SOAL LATIHAN:
1. Cetak bagian teks tentang program Global Xchange dari "Pada Juni tahun" hingga dan termasuk "ini pun dimulai.".
2. Perbarui catatan mulai dari awal hingga dan termasuk baris yang memuat "coordinates (83, 145)." dengan mengganti "Locate an element on the screen" menjadi "Find an element on the screen" tanpa mengubah bagian lain, lalu tampilkan hanya baris-baris tersebut.

Pada Juni tahun 2010 lalu saya berkesempatan mengikuti program Global Xchange yakni pertukaran relawan muda Indonesia dan Inggris yang diadakan oleh British Council melalui kerjasama dengan VSO (Volunteer Service Overseas) dan Pusat Studi Keamanan dan Perdamaian (PSKP) UGM. Program inilah yang telah memberikan saya kesempatan untuk berbagi pengalaman dengan berkerja sebagai relawan. Pada program kali ini, kota Luton (Inggris) dan Yogyakarta (Indonesia) terpilih menjadi Host Community bagi Global Xchange 2010. Maka kesempatan yang telah diberikan oleh British Council ini tidak saya sia-siakan, setelah menyelesaikan fase pertama program di kota Yogyakarta. Pada akhir Juli saya berangkat ke Inggris untuk melanjutkan fase kedua di kota Luton. Disinilah pengalaman hidup saya merasakan bulan Ramadhan di Negara Ratu Elizabeth ini pun dimulai.

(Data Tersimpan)
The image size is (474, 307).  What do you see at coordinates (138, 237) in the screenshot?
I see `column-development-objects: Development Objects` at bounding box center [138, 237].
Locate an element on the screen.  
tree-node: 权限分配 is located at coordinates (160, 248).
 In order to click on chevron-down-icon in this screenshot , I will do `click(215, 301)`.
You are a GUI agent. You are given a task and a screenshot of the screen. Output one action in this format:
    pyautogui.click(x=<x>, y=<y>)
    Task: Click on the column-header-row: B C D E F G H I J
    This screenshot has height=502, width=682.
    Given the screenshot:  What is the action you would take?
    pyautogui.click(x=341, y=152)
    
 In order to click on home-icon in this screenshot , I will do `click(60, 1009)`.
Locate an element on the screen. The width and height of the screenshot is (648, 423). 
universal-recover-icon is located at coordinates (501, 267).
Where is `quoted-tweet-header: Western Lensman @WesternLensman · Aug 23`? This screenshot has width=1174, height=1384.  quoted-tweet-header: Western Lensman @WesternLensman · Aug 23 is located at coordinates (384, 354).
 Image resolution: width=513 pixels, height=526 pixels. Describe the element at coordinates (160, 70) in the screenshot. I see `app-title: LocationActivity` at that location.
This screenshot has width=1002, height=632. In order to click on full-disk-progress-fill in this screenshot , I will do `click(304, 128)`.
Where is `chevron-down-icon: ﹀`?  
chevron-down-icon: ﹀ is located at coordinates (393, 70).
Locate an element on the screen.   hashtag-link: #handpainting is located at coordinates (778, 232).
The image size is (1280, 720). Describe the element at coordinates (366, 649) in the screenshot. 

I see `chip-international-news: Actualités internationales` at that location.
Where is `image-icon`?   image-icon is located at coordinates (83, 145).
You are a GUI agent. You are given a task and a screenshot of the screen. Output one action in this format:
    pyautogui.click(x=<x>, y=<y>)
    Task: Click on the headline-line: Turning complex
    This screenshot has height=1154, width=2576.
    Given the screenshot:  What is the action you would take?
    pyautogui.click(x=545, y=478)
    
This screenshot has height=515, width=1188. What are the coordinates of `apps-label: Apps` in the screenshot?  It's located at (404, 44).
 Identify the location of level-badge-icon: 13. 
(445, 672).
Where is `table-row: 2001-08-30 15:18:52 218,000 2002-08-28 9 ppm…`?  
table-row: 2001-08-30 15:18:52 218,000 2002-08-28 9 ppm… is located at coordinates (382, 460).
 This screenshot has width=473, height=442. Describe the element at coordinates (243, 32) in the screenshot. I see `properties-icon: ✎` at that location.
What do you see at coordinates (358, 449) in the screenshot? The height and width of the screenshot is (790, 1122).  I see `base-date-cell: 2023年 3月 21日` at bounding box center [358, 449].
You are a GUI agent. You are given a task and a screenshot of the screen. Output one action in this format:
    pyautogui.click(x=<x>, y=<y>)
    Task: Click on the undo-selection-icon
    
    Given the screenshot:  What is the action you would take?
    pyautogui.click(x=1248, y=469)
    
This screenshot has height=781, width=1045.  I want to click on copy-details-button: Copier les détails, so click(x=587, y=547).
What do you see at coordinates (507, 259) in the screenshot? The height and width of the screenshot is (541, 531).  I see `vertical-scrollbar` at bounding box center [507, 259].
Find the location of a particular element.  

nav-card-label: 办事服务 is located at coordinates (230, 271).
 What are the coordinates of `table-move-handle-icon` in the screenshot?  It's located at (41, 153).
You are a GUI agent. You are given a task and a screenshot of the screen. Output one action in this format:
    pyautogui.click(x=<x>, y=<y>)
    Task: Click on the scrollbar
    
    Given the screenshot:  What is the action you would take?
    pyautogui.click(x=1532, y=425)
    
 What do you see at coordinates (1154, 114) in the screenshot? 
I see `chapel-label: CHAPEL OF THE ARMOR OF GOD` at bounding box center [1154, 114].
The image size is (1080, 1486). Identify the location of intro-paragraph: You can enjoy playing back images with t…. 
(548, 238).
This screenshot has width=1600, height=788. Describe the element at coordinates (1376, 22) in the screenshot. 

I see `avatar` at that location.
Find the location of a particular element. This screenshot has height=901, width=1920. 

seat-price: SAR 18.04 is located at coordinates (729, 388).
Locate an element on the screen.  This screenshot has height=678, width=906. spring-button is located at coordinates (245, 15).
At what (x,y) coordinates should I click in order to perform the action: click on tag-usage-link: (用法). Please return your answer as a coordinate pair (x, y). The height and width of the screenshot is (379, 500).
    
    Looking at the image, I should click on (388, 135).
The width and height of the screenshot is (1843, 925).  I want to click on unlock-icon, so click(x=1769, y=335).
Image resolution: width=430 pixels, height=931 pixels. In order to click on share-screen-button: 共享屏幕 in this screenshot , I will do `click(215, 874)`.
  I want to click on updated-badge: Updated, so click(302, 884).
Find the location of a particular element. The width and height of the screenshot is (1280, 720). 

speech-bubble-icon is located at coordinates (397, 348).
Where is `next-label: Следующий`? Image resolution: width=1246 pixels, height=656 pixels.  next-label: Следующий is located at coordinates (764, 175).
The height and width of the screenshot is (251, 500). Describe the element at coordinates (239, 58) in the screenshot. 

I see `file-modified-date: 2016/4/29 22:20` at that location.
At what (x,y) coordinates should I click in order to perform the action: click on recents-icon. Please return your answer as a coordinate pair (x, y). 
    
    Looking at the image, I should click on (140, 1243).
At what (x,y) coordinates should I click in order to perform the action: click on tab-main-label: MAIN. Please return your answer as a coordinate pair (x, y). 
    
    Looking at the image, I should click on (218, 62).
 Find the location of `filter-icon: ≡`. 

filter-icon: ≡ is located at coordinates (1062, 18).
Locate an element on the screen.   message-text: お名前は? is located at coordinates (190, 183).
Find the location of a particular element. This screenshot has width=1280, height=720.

KUNCI JAWABAN:
1.
Pada Juni tahun 2010 lalu saya berkesempatan mengikuti program Global Xchange yakni pertukaran relawan muda Indonesia dan Inggris yang diadakan oleh British Council melalui kerjasama dengan VSO (Volunteer Service Overseas) dan Pusat Studi Keamanan dan Perdamaian (PSKP) UGM. Program inilah yang telah memberikan saya kesempatan untuk berbagi pengalaman dengan berkerja sebagai relawan. Pada program kali ini, kota Luton (Inggris) dan Yogyakarta (Indonesia) terpilih menjadi Host Community bagi Global Xchange 2010. Maka kesempatan yang telah diberikan oleh British Council ini tidak saya sia-siakan, setelah menyelesaikan fase pertama program di kota Yogyakarta. Pada akhir Juli saya berangkat ke Inggris untuk melanjutkan fase kedua di kota Luton. Disinilah pengalaman hidup saya merasakan bulan Ramadhan di Negara Ratu Elizabeth ini pun dimulai.

2.
The image size is (474, 307).  What do you see at coordinates (138, 237) in the screenshot?
I see `column-development-objects: Development Objects` at bounding box center [138, 237].
Find an element on the screen.  
tree-node: 权限分配 is located at coordinates (160, 248).
 In order to click on chevron-down-icon in this screenshot , I will do `click(215, 301)`.
You are a GUI agent. You are given a task and a screenshot of the screen. Output one action in this format:
    pyautogui.click(x=<x>, y=<y>)
    Task: Click on the column-header-row: B C D E F G H I J
    This screenshot has height=502, width=682.
    Given the screenshot:  What is the action you would take?
    pyautogui.click(x=341, y=152)
    
 In order to click on home-icon in this screenshot , I will do `click(60, 1009)`.
Find an element on the screen. The width and height of the screenshot is (648, 423). 
universal-recover-icon is located at coordinates (501, 267).
Where is `quoted-tweet-header: Western Lensman @WesternLensman · Aug 23`? This screenshot has width=1174, height=1384.  quoted-tweet-header: Western Lensman @WesternLensman · Aug 23 is located at coordinates (384, 354).
 Image resolution: width=513 pixels, height=526 pixels. Describe the element at coordinates (160, 70) in the screenshot. I see `app-title: LocationActivity` at that location.
This screenshot has width=1002, height=632. In order to click on full-disk-progress-fill in this screenshot , I will do `click(304, 128)`.
Where is `chevron-down-icon: ﹀`?  
chevron-down-icon: ﹀ is located at coordinates (393, 70).
Find an element on the screen.   hashtag-link: #handpainting is located at coordinates (778, 232).
The image size is (1280, 720). Describe the element at coordinates (366, 649) in the screenshot. 

I see `chip-international-news: Actualités internationales` at that location.
Where is `image-icon`?   image-icon is located at coordinates (83, 145).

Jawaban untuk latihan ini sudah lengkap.